» **Texto**:

────

A CART 2339 iniciou o seu movimento, em meios auto, no dia 5, às 15h00, de Fá para o Xime onde agregou o Pel Caç Nat 53. Iniciou a cambança do Rio Geba pelas 18h00, recebeu no Enxalé dois guias e iniciou a marcha pelo itinerário previsto, tendo atingido o local a norte de Madina onde se devia instalar, no dia 6, às 7h00, após alguma hesitações ("exitações", no originnal) dos guias,

Cerca das 9h00, o PCV informou que o Dest A tinha já destruído a tabanca de Belel e ordenou que se iniciasse o movimento pelo trilho Mandina-Belel, a fim de iniciar a batida à zona a sul do referido trilho.

Durante o deslocamento foi detectado o acampamento de Enxalé. que imediatamente foi atacado e destruído, sem resistência, verificando-se que tinha sido abandonado há pouco tempo. O objectivo tinha 8 palhotas, e forma capturadas 1 espingarda Mauser, 2 marmitas, 1 granada de RPG, e alguns documentos.

Aquando da destruição pelo fogo, foram ouvidos rebentamentos de munições de armas ligeiras e granadas de RPG.

Entretanto, os elementos do Dest instalados, quando se procedia ao assalto, foram atacados pela abelhas, o que provocou uma desorganiozaçáo grande, e pôs 2 homens em estado grave, que não permitiu que se deslocassem pelos seus meios.  

Devido ainda a esse ataque de abelhas, no seu movimento desordenado o Dest encontrou-se com o Dest A instalado no local previsto.

────

» **Tarefas a realizar**:
(a) Enumere todos os objetos capturados no acampamento de Enxalé, de acordo com o texto.
(b) Segundo o texto, a que horas se iniciou a cambança do Rio Geba?
Os registos provêm de uma fonte diferente.

────

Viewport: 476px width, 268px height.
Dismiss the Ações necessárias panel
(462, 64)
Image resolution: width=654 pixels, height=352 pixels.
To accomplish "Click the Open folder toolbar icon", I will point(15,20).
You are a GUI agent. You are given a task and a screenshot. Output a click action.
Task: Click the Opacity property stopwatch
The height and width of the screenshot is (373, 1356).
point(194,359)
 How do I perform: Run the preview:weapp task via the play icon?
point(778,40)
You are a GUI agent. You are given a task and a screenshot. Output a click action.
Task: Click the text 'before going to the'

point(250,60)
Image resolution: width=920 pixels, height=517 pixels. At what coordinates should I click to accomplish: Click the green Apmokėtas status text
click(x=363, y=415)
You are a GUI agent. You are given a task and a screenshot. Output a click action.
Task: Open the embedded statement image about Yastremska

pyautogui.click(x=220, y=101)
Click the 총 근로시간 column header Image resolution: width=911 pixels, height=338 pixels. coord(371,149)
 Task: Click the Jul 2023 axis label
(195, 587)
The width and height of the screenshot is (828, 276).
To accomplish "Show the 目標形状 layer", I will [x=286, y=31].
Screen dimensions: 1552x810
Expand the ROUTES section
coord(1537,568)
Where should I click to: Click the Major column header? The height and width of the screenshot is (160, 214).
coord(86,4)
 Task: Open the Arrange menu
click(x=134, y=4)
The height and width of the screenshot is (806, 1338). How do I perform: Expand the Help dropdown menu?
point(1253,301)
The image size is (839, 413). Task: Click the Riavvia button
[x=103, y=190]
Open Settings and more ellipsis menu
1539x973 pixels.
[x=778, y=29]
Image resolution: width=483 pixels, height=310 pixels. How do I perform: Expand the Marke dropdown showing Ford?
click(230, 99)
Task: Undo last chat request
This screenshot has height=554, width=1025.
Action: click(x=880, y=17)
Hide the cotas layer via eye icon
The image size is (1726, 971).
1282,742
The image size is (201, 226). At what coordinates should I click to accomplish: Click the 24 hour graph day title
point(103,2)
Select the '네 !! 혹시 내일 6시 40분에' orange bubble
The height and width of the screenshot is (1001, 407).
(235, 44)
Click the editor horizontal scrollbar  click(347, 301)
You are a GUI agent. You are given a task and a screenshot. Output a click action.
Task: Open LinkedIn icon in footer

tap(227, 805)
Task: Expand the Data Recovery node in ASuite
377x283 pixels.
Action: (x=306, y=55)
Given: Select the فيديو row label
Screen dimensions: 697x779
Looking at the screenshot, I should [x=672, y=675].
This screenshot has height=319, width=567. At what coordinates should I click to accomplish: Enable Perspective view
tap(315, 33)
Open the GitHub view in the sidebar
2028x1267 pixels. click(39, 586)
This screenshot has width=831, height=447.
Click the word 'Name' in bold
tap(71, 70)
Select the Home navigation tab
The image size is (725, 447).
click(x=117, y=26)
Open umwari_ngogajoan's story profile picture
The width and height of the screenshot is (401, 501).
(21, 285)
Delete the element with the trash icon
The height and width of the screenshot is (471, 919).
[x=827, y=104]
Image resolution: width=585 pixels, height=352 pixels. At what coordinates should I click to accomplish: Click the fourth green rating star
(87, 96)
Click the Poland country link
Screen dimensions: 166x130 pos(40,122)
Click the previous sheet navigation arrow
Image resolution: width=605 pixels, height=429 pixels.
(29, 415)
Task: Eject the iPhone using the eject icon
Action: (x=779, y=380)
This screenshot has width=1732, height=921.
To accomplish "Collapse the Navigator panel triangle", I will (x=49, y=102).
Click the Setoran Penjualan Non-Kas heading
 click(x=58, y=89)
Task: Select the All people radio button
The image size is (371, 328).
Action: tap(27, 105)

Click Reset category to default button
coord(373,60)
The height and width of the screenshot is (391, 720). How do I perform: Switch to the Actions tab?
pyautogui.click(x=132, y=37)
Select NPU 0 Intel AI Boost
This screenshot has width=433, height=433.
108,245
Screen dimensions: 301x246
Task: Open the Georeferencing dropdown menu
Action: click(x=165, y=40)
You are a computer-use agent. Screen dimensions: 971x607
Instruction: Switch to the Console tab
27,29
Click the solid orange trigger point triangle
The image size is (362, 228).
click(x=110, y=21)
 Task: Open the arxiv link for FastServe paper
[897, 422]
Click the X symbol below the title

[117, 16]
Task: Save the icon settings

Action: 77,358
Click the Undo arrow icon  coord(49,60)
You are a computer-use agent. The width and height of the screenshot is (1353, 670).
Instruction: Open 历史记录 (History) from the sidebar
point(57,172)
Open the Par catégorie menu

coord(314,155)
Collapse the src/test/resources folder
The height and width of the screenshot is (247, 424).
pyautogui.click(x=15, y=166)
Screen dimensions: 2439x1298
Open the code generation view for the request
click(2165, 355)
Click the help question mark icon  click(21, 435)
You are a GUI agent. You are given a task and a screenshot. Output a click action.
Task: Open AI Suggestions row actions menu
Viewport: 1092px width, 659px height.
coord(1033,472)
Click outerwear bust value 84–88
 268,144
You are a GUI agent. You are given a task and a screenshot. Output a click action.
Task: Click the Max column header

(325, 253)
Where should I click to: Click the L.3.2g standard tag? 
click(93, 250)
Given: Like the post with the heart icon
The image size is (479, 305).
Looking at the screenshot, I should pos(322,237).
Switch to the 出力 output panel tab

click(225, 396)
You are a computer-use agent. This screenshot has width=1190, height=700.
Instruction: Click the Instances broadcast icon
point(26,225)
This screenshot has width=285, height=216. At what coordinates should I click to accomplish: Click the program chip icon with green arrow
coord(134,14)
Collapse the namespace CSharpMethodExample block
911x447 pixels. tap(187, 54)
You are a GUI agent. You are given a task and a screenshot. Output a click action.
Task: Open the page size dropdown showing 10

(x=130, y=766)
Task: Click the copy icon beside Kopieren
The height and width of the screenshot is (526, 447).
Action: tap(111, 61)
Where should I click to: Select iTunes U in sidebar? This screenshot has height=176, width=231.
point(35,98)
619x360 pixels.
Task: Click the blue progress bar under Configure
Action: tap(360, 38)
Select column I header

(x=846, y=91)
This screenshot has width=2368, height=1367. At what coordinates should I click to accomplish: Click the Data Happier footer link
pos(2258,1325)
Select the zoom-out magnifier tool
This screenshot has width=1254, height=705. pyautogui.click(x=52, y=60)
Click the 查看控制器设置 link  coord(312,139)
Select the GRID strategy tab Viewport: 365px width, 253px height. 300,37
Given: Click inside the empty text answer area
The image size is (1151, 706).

────

» **Respostas por tarefa**:
(a)
- 1 espingarda Mauser
- 2 marmitas
- 1 granada de RPG
- alguns documentos

(b) Pelas 18h00.